For most of us the past few months will have been an emotional rollercoaster, adapting to new rules and ways of living, then just as we get used to the ‘new norm’ things change again, leaving us in a constant state of stress and anxiety. As shops re-open, children return to school and businesses welcome staff back to the office, a new kind of anxiety comes with it.
‘Re-entry anxiety’, is a type of stress and anxiety related to the fear or worry of returning to normal life and leaving lockdown. This type of anxiety can come from worry about catching the virus, fear of leaving the house or being in busy public spaces where you might feel vulnerable.
We are all dealing with this crisis differently, your experience will be different on any given day and will be influenced by where you are physically in the world, government guidelines around what you can and cannot do but also your mental energy and mindset will play a huge role in how you respond to the challenges you are facing daily. Here are my top five strategies to help you adjust to life after lockdown and manage re-entry anxiety.
Take things one day at a time
Don’t rush back to normal if there are some things you feel apprehensive about. If the office re-opens and you are anxious about returning, then speak to your boss about going back gradually and build it up slowly. It is important to do things at your own pace.
Stay in your own lane
Don’t compare other people’s actions with your own, if your friend is happy to go to the pub and meet groups in the park but you still don’t feel comfortable, then don’t do it. It is important to recognise that we all cope with things differently and are at different stages of this pandemic, mentally and emotionally.

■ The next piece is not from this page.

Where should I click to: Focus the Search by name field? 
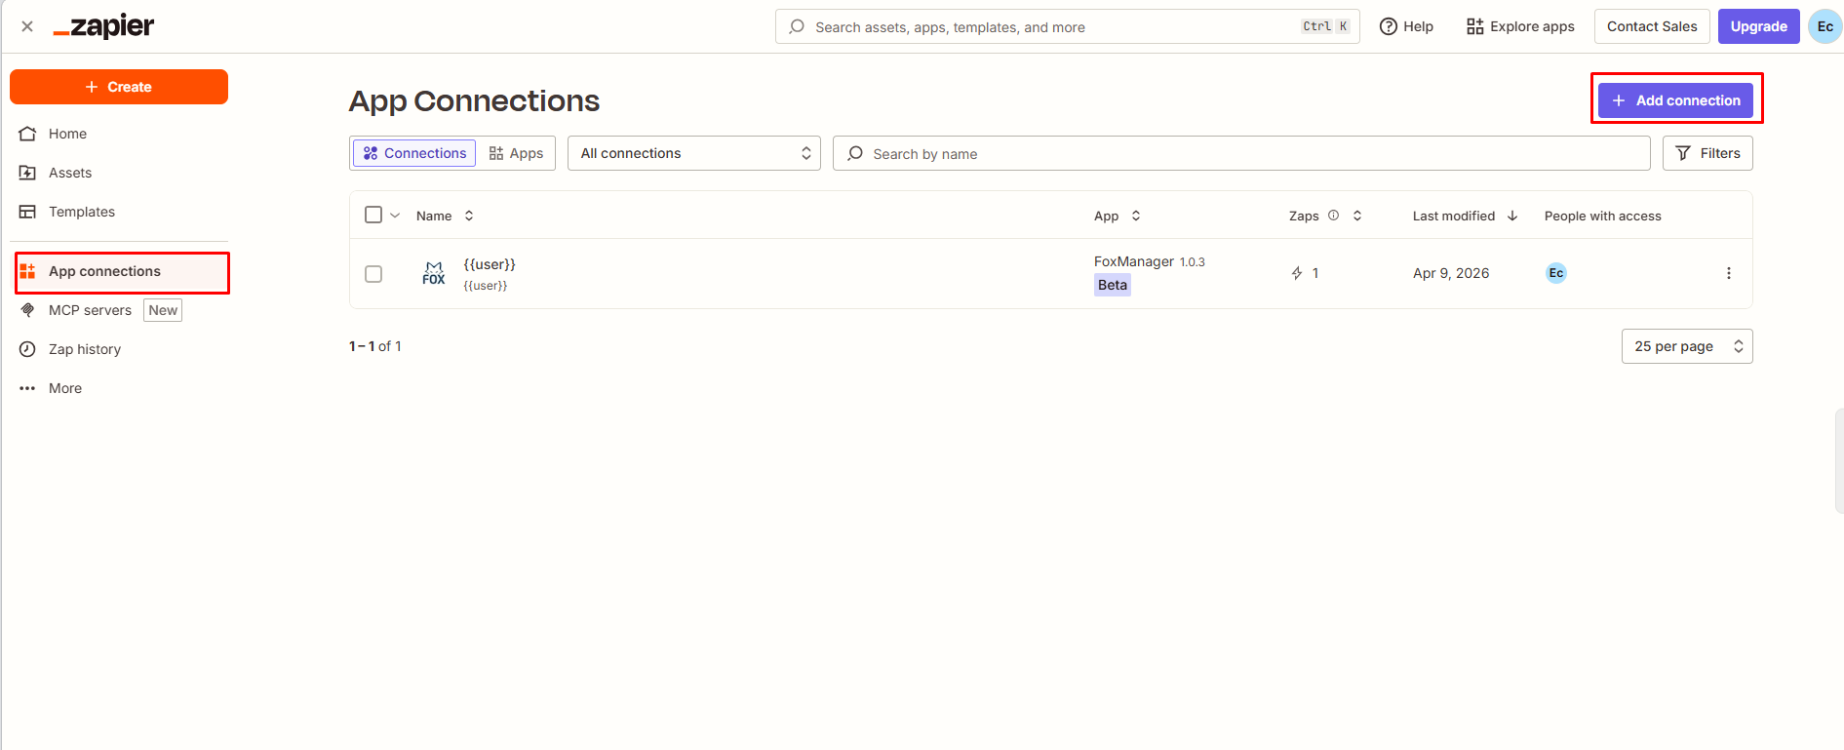[x=1241, y=153]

Recognise what you can and cannot control
Accepting that you cannot control some situations but can control how you react to them is a key coping strategy. Always direct the lion’s share of your attention, energy, and effort to what you can control, not what you cannot.
Start by asking yourself what parts of this process are within my control? Write down all the things that are in your control, then proactively put in place those actions to regain that control. Also try listing out where you have no control of, recognise its out of your hands and draw a line under it. Then try to reframe it to put yourself in control and back in the driver’s seat.
Check your internal dialogue
Recognise when you are having negative thoughts or chats with yourself. Because of all the change and uncertainty, it is easy to get caught in a negative thought loop. It’s not our fault, the human brain is wired to pay more attention to the negative. It is called negative bias and is a natural evolutionary response designed to keep us alive. While this is super useful, if we don’t close down the negative thoughts they will take over and this can have a huge impact on our mental health and mindset. Learn to recognise when your thoughts are helpful and when they are not.
Create your own emotional first aid kit
Just like you would reach for a plaster if you cut your finger, you need to have an emotional equivalent for when you feel anxious. Exercise, breath technique, gardening, journaling, and baking are all great ways of quietening an anxious mind. You just have to find the coping strategy that works for you and practise it regularly.
If you are struggling with re-entry anxiety, try not to put too much pressure on yourself to adjust, talk to a friend and work out strategies that feel comfortable and achievable. You can also contact Samaritans who offer a confidential listening service, 24/7 on 116 123.